List every line of the records that contains the word "dialog", matching its case exactly.

- - -

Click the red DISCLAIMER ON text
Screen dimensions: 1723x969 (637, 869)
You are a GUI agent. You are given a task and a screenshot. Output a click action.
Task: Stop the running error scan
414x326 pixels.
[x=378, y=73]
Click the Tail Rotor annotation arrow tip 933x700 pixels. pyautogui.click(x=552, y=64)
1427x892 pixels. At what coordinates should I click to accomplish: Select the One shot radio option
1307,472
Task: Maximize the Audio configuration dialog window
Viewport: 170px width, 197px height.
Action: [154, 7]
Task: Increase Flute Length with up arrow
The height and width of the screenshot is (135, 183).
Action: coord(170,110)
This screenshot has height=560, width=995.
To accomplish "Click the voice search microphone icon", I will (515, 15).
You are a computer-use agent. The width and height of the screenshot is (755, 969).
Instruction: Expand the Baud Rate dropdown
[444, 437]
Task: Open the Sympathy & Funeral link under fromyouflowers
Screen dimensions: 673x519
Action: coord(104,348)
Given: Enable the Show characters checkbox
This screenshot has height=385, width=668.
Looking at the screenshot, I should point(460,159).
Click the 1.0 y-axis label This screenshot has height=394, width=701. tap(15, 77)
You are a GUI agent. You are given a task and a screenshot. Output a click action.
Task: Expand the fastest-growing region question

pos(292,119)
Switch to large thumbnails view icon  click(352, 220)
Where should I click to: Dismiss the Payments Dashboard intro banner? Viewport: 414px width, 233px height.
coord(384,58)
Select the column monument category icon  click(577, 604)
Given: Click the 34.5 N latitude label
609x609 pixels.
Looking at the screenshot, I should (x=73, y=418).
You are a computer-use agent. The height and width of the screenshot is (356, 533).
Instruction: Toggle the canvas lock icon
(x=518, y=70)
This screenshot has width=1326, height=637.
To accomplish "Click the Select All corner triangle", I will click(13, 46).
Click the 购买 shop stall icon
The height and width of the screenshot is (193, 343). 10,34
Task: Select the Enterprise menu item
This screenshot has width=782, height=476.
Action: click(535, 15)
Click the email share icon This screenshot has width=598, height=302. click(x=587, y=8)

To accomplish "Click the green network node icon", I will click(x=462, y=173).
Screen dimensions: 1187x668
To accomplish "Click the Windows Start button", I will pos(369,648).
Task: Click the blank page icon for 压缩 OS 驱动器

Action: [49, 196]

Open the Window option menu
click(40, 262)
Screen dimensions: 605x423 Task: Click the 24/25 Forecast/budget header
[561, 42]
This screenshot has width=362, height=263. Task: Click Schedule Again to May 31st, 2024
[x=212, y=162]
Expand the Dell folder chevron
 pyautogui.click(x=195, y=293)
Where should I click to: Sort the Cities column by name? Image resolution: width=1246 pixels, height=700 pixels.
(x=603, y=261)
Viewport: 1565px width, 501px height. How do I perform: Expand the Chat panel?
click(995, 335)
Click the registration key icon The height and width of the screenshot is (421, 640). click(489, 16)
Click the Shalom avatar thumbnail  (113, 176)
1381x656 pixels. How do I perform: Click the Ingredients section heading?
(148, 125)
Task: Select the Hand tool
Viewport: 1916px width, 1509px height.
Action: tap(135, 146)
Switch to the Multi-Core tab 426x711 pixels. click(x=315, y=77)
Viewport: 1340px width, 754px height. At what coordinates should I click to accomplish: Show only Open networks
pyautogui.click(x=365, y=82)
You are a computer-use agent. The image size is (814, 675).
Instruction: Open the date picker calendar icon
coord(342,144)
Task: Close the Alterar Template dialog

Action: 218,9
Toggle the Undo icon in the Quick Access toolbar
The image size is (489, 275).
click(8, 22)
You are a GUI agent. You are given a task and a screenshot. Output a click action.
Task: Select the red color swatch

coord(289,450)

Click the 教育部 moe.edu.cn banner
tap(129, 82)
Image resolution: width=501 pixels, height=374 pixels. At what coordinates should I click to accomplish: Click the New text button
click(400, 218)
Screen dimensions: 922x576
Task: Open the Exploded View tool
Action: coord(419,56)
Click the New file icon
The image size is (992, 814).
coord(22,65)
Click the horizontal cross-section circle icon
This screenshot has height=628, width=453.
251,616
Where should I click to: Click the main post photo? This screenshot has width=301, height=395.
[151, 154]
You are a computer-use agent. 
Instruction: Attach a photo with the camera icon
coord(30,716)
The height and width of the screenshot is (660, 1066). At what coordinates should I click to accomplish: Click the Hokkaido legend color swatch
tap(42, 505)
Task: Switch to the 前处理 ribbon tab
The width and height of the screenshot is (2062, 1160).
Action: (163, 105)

- - -

Response:
Task: Maximize the Audio configuration dialog window
Task: Close the Alterar Template dialog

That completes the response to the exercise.